[Data drawn from a collection]
"""
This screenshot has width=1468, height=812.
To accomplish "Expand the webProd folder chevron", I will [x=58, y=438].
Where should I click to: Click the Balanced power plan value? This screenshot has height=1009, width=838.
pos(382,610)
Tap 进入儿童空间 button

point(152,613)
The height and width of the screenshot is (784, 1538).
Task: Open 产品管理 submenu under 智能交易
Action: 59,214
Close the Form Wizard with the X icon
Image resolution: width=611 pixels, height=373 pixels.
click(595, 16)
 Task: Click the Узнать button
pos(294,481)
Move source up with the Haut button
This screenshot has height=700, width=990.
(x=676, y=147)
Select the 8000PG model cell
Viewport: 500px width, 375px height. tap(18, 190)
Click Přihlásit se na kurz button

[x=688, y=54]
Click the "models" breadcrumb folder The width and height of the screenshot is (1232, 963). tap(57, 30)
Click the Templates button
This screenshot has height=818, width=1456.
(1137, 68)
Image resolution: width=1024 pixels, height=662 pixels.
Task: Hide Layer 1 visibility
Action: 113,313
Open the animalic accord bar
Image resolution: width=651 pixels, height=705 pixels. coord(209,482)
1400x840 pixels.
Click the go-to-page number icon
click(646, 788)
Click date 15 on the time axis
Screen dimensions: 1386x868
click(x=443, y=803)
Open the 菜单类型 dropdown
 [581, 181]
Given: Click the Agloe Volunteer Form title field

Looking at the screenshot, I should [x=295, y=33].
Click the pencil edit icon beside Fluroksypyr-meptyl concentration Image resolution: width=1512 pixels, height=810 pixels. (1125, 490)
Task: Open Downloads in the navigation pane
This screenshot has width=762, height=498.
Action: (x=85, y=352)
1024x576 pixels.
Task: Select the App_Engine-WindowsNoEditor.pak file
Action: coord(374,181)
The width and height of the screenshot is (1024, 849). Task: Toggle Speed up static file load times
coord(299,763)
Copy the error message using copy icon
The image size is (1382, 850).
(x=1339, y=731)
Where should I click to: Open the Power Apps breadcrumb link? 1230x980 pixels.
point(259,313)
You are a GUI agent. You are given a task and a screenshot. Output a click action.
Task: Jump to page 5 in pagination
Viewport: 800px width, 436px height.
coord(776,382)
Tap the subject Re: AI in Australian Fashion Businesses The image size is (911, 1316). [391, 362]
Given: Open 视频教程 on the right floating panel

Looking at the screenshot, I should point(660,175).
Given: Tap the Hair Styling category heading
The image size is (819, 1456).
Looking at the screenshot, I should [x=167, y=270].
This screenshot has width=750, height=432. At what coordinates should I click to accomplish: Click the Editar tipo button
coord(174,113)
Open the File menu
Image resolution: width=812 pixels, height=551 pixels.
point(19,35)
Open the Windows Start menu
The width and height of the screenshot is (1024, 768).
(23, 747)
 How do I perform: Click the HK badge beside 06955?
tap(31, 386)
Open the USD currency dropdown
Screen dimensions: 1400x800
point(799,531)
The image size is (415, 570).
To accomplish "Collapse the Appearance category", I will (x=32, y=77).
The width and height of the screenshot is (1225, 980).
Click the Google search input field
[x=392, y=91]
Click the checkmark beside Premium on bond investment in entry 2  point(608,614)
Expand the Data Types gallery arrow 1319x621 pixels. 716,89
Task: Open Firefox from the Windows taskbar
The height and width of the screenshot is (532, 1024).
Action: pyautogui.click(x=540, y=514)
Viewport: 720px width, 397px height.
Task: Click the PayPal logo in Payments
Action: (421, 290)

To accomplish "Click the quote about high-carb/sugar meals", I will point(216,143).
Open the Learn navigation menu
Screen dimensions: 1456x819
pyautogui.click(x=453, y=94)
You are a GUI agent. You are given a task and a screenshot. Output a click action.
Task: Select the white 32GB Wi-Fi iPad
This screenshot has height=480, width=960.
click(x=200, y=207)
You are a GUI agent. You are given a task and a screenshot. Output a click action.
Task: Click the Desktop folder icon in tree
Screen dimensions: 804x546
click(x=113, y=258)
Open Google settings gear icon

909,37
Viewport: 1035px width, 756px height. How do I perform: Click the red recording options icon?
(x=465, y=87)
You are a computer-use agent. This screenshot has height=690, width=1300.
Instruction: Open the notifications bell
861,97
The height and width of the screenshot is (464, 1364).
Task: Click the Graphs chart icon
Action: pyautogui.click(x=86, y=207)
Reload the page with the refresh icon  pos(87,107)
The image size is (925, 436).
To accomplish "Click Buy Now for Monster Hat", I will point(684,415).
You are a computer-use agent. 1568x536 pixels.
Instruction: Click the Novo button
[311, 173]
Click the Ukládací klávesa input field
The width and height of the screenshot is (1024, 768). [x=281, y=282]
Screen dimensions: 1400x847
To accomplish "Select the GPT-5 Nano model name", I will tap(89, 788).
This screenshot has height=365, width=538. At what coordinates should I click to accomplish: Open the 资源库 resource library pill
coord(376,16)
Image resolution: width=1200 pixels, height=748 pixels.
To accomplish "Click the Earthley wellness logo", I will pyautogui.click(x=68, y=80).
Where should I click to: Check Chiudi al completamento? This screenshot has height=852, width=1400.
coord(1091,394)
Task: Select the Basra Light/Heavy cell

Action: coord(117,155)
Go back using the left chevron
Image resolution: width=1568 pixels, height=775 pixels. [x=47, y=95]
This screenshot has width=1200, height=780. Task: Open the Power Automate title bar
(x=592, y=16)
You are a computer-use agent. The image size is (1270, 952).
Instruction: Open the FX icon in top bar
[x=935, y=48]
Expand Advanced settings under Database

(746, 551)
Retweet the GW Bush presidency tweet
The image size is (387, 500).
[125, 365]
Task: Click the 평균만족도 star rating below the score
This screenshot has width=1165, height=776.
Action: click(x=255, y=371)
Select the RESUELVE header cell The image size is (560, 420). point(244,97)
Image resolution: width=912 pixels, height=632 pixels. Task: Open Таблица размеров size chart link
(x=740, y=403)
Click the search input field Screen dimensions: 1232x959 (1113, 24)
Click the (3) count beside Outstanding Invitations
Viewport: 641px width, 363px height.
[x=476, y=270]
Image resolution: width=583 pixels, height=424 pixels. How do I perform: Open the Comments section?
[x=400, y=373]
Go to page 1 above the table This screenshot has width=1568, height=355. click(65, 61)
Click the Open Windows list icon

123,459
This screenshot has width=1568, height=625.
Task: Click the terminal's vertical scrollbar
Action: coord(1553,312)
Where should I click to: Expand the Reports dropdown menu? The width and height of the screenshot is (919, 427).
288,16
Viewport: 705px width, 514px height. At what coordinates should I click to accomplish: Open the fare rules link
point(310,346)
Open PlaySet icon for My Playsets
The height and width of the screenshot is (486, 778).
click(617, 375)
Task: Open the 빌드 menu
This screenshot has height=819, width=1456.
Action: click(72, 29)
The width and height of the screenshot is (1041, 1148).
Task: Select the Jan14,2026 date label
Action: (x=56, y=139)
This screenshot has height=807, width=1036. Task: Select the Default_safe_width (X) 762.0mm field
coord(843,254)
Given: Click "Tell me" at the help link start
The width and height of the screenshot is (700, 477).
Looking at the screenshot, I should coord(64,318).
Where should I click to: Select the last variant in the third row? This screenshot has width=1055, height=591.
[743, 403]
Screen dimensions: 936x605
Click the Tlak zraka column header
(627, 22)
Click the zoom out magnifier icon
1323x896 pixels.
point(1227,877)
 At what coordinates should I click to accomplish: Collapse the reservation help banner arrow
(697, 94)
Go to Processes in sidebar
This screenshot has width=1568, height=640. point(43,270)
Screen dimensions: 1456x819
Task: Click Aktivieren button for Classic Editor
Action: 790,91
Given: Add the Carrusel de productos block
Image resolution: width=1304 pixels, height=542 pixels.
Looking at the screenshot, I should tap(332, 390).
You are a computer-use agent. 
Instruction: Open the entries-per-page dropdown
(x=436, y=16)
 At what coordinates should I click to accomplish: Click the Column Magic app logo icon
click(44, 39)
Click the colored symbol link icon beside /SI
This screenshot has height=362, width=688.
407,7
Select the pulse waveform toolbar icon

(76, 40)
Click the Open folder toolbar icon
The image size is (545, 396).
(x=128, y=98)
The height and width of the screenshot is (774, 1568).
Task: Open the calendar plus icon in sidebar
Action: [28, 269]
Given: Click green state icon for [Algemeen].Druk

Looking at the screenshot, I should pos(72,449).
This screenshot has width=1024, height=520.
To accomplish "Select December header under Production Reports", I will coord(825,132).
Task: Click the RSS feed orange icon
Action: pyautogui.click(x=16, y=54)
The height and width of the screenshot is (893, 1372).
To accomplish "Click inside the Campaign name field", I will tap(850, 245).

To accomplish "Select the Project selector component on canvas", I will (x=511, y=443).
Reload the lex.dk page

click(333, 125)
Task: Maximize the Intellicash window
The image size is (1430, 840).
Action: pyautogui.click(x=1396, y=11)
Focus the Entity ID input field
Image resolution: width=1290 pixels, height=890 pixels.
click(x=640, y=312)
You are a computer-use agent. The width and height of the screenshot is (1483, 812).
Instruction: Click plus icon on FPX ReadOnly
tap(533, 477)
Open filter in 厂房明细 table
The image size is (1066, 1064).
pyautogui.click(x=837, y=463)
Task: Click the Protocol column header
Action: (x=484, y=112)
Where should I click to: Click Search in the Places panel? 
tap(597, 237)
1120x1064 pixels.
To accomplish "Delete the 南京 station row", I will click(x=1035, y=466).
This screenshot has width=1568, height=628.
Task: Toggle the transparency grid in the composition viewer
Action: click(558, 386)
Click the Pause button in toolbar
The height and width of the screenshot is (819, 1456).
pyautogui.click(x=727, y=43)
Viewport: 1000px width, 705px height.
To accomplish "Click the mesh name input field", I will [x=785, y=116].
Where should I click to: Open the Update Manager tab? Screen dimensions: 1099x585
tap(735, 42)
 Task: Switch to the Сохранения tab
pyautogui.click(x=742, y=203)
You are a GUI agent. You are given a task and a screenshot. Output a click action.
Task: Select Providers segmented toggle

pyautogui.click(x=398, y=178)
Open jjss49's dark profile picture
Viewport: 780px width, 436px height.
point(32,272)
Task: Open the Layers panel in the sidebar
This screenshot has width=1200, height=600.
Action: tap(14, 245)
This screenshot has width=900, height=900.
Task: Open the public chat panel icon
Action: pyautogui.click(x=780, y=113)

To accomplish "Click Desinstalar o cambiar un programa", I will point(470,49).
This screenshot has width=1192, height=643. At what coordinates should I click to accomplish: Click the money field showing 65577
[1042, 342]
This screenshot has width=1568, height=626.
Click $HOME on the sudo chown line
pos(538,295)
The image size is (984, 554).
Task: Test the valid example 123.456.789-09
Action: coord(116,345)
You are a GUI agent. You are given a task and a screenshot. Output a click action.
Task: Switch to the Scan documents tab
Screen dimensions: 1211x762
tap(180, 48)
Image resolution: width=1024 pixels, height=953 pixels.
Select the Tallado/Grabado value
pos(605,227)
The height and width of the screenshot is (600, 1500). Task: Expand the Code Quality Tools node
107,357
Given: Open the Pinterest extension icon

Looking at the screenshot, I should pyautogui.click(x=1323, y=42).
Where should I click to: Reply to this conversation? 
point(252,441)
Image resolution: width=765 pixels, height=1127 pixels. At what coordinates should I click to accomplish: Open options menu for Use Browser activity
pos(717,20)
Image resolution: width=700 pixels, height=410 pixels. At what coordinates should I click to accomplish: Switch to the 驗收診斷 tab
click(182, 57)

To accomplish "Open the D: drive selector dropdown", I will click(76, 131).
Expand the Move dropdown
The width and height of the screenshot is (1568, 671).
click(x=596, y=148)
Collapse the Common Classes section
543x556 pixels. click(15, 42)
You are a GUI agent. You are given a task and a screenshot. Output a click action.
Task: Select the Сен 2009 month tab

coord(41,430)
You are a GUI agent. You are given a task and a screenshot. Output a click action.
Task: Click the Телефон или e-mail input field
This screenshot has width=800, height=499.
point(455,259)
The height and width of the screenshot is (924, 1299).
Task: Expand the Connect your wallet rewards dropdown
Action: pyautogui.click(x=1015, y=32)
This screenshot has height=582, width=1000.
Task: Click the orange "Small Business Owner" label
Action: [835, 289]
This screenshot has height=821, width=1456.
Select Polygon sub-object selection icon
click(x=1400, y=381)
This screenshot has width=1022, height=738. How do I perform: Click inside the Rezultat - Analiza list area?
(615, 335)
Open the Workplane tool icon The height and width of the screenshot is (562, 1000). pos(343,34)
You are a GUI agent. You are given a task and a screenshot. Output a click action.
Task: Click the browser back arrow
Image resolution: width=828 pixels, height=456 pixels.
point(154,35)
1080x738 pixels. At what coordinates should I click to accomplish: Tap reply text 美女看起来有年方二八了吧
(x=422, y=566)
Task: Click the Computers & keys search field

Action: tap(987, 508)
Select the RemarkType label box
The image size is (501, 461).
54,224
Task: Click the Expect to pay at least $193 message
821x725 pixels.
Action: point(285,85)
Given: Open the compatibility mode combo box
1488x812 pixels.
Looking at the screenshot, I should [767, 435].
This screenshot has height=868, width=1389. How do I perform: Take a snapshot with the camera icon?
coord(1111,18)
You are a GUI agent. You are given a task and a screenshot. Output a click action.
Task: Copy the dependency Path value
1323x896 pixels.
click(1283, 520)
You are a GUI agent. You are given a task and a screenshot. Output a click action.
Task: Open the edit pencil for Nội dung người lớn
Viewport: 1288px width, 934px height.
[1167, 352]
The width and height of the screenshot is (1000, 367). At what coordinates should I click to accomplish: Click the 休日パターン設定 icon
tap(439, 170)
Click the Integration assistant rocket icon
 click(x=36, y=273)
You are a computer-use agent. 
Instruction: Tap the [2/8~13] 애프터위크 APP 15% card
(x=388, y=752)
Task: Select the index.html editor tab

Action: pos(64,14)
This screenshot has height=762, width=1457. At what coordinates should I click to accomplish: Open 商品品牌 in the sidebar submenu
"""
Collect every line of the data above that contains the word "with".

Close the Form Wizard with the X icon
Move source up with the Haut button
Reload the page with the refresh icon  pos(87,107)
This screenshot has height=868, width=1389. How do I perform: Take a snapshot with the camera icon?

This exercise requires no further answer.